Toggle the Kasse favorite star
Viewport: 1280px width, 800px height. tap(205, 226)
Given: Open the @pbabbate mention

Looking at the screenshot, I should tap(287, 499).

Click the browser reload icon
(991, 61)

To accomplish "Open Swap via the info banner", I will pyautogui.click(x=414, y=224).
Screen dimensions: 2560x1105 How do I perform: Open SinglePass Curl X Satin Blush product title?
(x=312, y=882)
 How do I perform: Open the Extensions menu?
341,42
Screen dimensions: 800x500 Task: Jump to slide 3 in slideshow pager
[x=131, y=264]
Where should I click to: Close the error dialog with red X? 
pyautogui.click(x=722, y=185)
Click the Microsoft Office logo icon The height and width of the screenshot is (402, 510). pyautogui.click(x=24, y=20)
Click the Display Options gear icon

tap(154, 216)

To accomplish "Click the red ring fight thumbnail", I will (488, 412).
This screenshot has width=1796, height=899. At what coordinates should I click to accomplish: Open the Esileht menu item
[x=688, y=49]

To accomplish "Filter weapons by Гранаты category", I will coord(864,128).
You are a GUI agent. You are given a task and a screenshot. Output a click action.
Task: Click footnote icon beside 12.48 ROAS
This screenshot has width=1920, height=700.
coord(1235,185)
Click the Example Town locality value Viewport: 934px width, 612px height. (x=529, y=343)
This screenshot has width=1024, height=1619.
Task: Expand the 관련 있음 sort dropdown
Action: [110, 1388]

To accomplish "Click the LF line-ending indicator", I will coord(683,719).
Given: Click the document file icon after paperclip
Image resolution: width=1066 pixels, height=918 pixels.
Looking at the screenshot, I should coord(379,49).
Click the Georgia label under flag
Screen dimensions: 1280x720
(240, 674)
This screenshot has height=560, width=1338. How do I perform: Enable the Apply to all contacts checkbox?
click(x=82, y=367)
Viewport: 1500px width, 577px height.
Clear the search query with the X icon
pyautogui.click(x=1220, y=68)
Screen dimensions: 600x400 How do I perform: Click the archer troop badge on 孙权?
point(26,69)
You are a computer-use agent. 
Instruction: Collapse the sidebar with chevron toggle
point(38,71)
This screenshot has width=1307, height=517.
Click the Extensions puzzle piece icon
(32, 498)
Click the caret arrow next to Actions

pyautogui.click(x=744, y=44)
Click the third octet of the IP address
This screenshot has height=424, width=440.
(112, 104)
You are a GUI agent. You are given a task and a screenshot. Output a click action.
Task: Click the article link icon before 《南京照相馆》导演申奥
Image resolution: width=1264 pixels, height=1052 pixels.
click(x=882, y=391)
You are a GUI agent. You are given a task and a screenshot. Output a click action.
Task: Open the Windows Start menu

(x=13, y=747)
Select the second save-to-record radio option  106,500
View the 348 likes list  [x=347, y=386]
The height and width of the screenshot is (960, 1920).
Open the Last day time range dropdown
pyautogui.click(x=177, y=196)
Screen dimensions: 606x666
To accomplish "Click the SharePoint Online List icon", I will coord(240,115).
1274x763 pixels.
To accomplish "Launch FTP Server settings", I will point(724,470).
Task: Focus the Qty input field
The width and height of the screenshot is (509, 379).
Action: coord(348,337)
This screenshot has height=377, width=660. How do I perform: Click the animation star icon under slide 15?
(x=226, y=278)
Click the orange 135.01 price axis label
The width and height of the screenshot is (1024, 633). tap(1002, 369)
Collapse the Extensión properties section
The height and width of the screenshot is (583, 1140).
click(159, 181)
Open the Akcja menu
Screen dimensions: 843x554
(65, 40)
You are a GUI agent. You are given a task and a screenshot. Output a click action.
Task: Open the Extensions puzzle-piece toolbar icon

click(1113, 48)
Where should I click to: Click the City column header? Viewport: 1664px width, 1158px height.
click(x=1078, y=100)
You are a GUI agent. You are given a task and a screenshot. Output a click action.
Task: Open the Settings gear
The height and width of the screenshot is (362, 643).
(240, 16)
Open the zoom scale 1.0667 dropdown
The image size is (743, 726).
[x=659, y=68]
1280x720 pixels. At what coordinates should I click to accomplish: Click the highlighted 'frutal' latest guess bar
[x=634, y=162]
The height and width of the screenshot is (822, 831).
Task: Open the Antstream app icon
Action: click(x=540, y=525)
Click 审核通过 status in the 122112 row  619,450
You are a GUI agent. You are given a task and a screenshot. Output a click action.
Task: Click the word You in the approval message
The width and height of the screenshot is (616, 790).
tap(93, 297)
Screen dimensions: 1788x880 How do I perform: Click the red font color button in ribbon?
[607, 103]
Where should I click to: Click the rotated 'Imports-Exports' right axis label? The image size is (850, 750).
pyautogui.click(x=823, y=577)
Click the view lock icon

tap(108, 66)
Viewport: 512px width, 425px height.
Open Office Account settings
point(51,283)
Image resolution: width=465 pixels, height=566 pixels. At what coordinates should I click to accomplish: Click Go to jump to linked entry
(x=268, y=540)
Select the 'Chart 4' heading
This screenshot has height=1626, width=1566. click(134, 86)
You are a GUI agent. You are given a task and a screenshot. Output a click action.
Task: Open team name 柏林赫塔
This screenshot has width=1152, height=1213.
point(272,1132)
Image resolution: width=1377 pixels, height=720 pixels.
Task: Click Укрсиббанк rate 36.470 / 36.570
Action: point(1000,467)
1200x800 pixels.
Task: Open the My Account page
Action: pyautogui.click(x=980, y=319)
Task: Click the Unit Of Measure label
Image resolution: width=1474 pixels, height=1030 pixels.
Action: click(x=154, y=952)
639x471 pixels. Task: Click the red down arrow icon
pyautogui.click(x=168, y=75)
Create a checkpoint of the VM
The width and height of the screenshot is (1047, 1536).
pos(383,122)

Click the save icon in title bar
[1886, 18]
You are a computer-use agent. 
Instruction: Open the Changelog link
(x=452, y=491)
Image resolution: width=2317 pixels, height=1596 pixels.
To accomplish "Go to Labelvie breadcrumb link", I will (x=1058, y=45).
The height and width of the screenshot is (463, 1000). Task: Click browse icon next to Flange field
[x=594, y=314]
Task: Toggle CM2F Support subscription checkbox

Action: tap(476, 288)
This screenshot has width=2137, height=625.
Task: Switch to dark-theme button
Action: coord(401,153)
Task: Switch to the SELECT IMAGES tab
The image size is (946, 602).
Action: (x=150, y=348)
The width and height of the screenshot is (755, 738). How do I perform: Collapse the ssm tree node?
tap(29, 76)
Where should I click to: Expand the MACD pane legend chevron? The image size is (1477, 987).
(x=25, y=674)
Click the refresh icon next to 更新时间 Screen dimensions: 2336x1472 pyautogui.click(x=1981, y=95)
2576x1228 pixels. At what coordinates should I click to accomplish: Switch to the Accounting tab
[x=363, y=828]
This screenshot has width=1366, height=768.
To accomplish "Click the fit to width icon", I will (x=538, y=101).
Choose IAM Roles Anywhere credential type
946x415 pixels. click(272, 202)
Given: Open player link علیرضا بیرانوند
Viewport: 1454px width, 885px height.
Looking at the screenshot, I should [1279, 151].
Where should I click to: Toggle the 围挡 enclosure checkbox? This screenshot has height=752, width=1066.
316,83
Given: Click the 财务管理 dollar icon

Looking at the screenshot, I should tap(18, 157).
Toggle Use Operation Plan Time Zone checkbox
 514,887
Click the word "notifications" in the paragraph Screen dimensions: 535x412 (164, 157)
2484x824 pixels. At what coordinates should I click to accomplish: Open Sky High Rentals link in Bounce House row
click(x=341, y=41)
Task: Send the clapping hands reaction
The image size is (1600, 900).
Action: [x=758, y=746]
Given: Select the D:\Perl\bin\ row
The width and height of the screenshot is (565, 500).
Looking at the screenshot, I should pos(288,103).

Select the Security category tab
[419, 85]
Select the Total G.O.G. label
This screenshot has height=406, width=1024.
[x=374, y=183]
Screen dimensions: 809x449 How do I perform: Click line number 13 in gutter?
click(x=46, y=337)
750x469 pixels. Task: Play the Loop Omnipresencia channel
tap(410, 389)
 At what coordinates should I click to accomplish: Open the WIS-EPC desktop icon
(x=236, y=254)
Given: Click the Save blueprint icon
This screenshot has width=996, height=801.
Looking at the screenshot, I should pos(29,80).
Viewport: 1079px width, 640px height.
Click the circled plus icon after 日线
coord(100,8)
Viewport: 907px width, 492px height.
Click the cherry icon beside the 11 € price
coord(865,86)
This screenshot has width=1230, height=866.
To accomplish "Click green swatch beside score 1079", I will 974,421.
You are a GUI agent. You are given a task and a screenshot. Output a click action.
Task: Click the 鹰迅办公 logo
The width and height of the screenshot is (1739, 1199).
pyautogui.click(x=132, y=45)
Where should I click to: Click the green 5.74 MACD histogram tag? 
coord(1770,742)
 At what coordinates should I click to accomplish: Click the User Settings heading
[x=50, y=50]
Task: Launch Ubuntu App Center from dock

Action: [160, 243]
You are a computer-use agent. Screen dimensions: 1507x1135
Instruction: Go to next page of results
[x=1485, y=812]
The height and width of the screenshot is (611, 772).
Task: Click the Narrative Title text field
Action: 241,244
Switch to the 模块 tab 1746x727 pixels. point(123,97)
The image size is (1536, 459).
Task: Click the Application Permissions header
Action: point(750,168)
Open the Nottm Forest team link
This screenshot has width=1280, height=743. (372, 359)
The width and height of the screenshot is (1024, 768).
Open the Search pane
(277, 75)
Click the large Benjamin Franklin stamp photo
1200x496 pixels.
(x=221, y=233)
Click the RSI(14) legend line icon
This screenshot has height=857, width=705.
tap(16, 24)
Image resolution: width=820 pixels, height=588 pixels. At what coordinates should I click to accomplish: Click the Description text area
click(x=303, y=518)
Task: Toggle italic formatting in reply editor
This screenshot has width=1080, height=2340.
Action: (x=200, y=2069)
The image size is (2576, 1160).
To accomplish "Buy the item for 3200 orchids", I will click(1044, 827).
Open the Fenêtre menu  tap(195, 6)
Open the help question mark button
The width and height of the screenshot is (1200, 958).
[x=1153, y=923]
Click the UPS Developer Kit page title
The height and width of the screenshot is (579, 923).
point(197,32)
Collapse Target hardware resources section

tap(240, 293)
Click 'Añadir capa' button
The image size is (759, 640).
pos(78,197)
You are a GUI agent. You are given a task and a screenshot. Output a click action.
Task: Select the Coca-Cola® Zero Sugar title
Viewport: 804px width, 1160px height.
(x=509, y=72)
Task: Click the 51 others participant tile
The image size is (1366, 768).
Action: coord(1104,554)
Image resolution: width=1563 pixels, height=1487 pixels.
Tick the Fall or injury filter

____________________

▸ Work request
Please return only the lines from the one that contains "Click 'Añadir capa' button" through the final line of the entries, each exactly as written.

▸ Solution below
Click 'Añadir capa' button
The image size is (759, 640).
pos(78,197)
You are a GUI agent. You are given a task and a screenshot. Output a click action.
Task: Select the Coca-Cola® Zero Sugar title
Viewport: 804px width, 1160px height.
(x=509, y=72)
Task: Click the 51 others participant tile
The image size is (1366, 768).
Action: coord(1104,554)
Image resolution: width=1563 pixels, height=1487 pixels.
Tick the Fall or injury filter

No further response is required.